● Task statement
Repeat every line below exactly as it reads.

(Extracted information begins)

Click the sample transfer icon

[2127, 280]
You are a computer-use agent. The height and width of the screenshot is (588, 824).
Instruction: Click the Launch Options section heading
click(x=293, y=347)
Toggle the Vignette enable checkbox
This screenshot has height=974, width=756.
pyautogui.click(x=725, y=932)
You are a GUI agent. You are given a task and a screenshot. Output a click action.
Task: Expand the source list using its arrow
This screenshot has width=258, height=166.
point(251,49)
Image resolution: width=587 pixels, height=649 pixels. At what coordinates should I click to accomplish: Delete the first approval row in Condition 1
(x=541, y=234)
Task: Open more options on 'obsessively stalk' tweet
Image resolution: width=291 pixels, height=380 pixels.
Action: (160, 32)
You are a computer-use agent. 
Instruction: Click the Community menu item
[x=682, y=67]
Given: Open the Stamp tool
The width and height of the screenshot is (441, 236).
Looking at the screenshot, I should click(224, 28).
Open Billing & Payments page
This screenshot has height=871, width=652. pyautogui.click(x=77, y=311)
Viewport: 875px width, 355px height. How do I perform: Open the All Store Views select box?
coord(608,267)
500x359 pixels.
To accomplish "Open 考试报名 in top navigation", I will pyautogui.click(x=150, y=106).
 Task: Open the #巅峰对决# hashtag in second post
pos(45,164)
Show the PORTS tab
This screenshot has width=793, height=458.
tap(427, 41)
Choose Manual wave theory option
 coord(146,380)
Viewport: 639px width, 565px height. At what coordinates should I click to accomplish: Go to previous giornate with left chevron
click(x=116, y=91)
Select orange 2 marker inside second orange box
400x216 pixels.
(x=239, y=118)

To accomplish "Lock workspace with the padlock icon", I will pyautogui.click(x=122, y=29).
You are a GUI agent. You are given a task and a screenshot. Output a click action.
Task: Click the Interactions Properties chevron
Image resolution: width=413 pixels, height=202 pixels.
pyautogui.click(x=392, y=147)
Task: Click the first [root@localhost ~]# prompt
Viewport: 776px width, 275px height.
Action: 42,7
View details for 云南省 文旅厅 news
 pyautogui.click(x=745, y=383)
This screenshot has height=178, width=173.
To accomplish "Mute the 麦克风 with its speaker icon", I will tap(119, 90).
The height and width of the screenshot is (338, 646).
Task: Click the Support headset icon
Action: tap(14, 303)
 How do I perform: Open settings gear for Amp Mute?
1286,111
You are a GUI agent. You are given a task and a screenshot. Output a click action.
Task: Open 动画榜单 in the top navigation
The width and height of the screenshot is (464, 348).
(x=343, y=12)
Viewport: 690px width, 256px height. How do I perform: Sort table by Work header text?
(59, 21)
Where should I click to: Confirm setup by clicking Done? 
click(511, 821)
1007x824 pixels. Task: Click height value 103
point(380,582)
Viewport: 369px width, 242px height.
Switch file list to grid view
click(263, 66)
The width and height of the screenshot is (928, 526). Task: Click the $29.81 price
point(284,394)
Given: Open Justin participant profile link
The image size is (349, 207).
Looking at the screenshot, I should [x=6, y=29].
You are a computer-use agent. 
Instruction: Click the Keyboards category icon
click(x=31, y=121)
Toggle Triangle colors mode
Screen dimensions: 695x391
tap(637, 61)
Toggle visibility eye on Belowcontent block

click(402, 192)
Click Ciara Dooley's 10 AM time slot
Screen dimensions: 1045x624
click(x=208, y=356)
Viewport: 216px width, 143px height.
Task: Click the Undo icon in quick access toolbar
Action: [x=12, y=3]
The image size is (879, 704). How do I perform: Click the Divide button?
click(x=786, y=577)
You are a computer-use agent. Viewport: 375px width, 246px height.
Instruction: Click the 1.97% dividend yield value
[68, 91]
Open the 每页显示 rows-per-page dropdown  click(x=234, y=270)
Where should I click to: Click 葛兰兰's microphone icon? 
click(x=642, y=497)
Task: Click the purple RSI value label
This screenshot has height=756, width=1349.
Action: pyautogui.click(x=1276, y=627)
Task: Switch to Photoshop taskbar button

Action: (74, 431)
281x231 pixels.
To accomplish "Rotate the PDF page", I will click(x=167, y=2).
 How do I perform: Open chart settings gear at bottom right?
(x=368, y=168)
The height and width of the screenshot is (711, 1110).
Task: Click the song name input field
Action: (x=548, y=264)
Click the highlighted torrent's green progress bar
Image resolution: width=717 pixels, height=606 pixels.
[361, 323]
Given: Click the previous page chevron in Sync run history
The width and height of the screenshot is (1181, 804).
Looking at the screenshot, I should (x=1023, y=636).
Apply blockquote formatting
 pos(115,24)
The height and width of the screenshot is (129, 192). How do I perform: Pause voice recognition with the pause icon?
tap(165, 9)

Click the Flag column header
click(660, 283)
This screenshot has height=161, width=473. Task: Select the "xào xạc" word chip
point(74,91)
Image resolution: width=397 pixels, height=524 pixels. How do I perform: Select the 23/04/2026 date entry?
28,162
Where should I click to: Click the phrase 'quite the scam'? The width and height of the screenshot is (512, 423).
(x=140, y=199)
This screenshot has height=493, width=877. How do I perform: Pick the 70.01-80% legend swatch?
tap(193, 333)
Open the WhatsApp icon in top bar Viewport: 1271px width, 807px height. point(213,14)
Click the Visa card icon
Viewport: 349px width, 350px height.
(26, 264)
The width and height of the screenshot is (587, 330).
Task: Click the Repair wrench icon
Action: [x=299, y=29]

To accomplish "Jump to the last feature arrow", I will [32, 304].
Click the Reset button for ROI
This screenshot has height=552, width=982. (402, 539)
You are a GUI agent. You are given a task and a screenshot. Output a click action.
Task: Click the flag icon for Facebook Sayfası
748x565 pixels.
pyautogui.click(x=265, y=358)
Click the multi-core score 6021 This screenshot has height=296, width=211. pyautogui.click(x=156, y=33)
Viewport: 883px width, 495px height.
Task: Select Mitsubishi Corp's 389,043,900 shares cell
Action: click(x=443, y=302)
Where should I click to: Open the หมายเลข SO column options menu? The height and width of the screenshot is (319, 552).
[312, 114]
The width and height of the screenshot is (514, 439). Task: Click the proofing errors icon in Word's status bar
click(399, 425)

(Extracted information ends)

● Response to this task
Click the sample transfer icon

[2127, 280]
You are a computer-use agent. The height and width of the screenshot is (588, 824).
Instruction: Click the Launch Options section heading
click(x=293, y=347)
Toggle the Vignette enable checkbox
This screenshot has height=974, width=756.
pyautogui.click(x=725, y=932)
You are a GUI agent. You are given a task and a screenshot. Output a click action.
Task: Expand the source list using its arrow
This screenshot has width=258, height=166.
point(251,49)
Image resolution: width=587 pixels, height=649 pixels. At what coordinates should I click to accomplish: Delete the first approval row in Condition 1
(x=541, y=234)
Task: Open more options on 'obsessively stalk' tweet
Image resolution: width=291 pixels, height=380 pixels.
Action: (160, 32)
You are a computer-use agent. 
Instruction: Click the Community menu item
[x=682, y=67]
Given: Open the Stamp tool
The width and height of the screenshot is (441, 236).
Looking at the screenshot, I should click(224, 28).
Open Billing & Payments page
This screenshot has height=871, width=652. pyautogui.click(x=77, y=311)
Viewport: 875px width, 355px height. How do I perform: Open the All Store Views select box?
coord(608,267)
500x359 pixels.
To accomplish "Open 考试报名 in top navigation", I will pyautogui.click(x=150, y=106).
 Task: Open the #巅峰对决# hashtag in second post
pos(45,164)
Show the PORTS tab
This screenshot has width=793, height=458.
tap(427, 41)
Choose Manual wave theory option
 coord(146,380)
Viewport: 639px width, 565px height. At what coordinates should I click to accomplish: Go to previous giornate with left chevron
click(x=116, y=91)
Select orange 2 marker inside second orange box
400x216 pixels.
(x=239, y=118)

To accomplish "Lock workspace with the padlock icon", I will pyautogui.click(x=122, y=29).
You are a GUI agent. You are given a task and a screenshot. Output a click action.
Task: Click the Interactions Properties chevron
Image resolution: width=413 pixels, height=202 pixels.
pyautogui.click(x=392, y=147)
Task: Click the first [root@localhost ~]# prompt
Viewport: 776px width, 275px height.
Action: 42,7
View details for 云南省 文旅厅 news
 pyautogui.click(x=745, y=383)
This screenshot has height=178, width=173.
To accomplish "Mute the 麦克风 with its speaker icon", I will tap(119, 90).
The height and width of the screenshot is (338, 646).
Task: Click the Support headset icon
Action: tap(14, 303)
 How do I perform: Open settings gear for Amp Mute?
1286,111
You are a GUI agent. You are given a task and a screenshot. Output a click action.
Task: Open 动画榜单 in the top navigation
The width and height of the screenshot is (464, 348).
(x=343, y=12)
Viewport: 690px width, 256px height. How do I perform: Sort table by Work header text?
(59, 21)
Where should I click to: Confirm setup by clicking Done? 
click(511, 821)
1007x824 pixels. Task: Click height value 103
point(380,582)
Viewport: 369px width, 242px height.
Switch file list to grid view
click(263, 66)
The width and height of the screenshot is (928, 526). Task: Click the $29.81 price
point(284,394)
Given: Open Justin participant profile link
The image size is (349, 207).
Looking at the screenshot, I should [x=6, y=29].
You are a computer-use agent. 
Instruction: Click the Keyboards category icon
click(x=31, y=121)
Toggle Triangle colors mode
Screen dimensions: 695x391
tap(637, 61)
Toggle visibility eye on Belowcontent block

click(402, 192)
Click Ciara Dooley's 10 AM time slot
Screen dimensions: 1045x624
click(x=208, y=356)
Viewport: 216px width, 143px height.
Task: Click the Undo icon in quick access toolbar
Action: [x=12, y=3]
The image size is (879, 704). How do I perform: Click the Divide button?
click(x=786, y=577)
You are a computer-use agent. Viewport: 375px width, 246px height.
Instruction: Click the 1.97% dividend yield value
[68, 91]
Open the 每页显示 rows-per-page dropdown  click(x=234, y=270)
Where should I click to: Click 葛兰兰's microphone icon? 
click(x=642, y=497)
Task: Click the purple RSI value label
This screenshot has height=756, width=1349.
Action: pyautogui.click(x=1276, y=627)
Task: Switch to Photoshop taskbar button

Action: (74, 431)
281x231 pixels.
To accomplish "Rotate the PDF page", I will click(x=167, y=2).
 How do I perform: Open chart settings gear at bottom right?
(x=368, y=168)
The height and width of the screenshot is (711, 1110).
Task: Click the song name input field
Action: (x=548, y=264)
Click the highlighted torrent's green progress bar
Image resolution: width=717 pixels, height=606 pixels.
[361, 323]
Given: Click the previous page chevron in Sync run history
The width and height of the screenshot is (1181, 804).
Looking at the screenshot, I should (x=1023, y=636).
Apply blockquote formatting
 pos(115,24)
The height and width of the screenshot is (129, 192). How do I perform: Pause voice recognition with the pause icon?
tap(165, 9)

Click the Flag column header
click(660, 283)
This screenshot has height=161, width=473. Task: Select the "xào xạc" word chip
point(74,91)
Image resolution: width=397 pixels, height=524 pixels. How do I perform: Select the 23/04/2026 date entry?
28,162
Where should I click to: Click the phrase 'quite the scam'? The width and height of the screenshot is (512, 423).
(x=140, y=199)
This screenshot has height=493, width=877. How do I perform: Pick the 70.01-80% legend swatch?
tap(193, 333)
Open the WhatsApp icon in top bar Viewport: 1271px width, 807px height. point(213,14)
Click the Visa card icon
Viewport: 349px width, 350px height.
(26, 264)
The width and height of the screenshot is (587, 330).
Task: Click the Repair wrench icon
Action: [x=299, y=29]

To accomplish "Jump to the last feature arrow", I will [32, 304].
Click the Reset button for ROI
This screenshot has height=552, width=982. (402, 539)
You are a GUI agent. You are given a task and a screenshot. Output a click action.
Task: Click the flag icon for Facebook Sayfası
748x565 pixels.
pyautogui.click(x=265, y=358)
Click the multi-core score 6021 This screenshot has height=296, width=211. pyautogui.click(x=156, y=33)
Viewport: 883px width, 495px height.
Task: Select Mitsubishi Corp's 389,043,900 shares cell
Action: click(x=443, y=302)
Where should I click to: Open the หมายเลข SO column options menu? The height and width of the screenshot is (319, 552).
[312, 114]
The width and height of the screenshot is (514, 439). Task: Click the proofing errors icon in Word's status bar
click(399, 425)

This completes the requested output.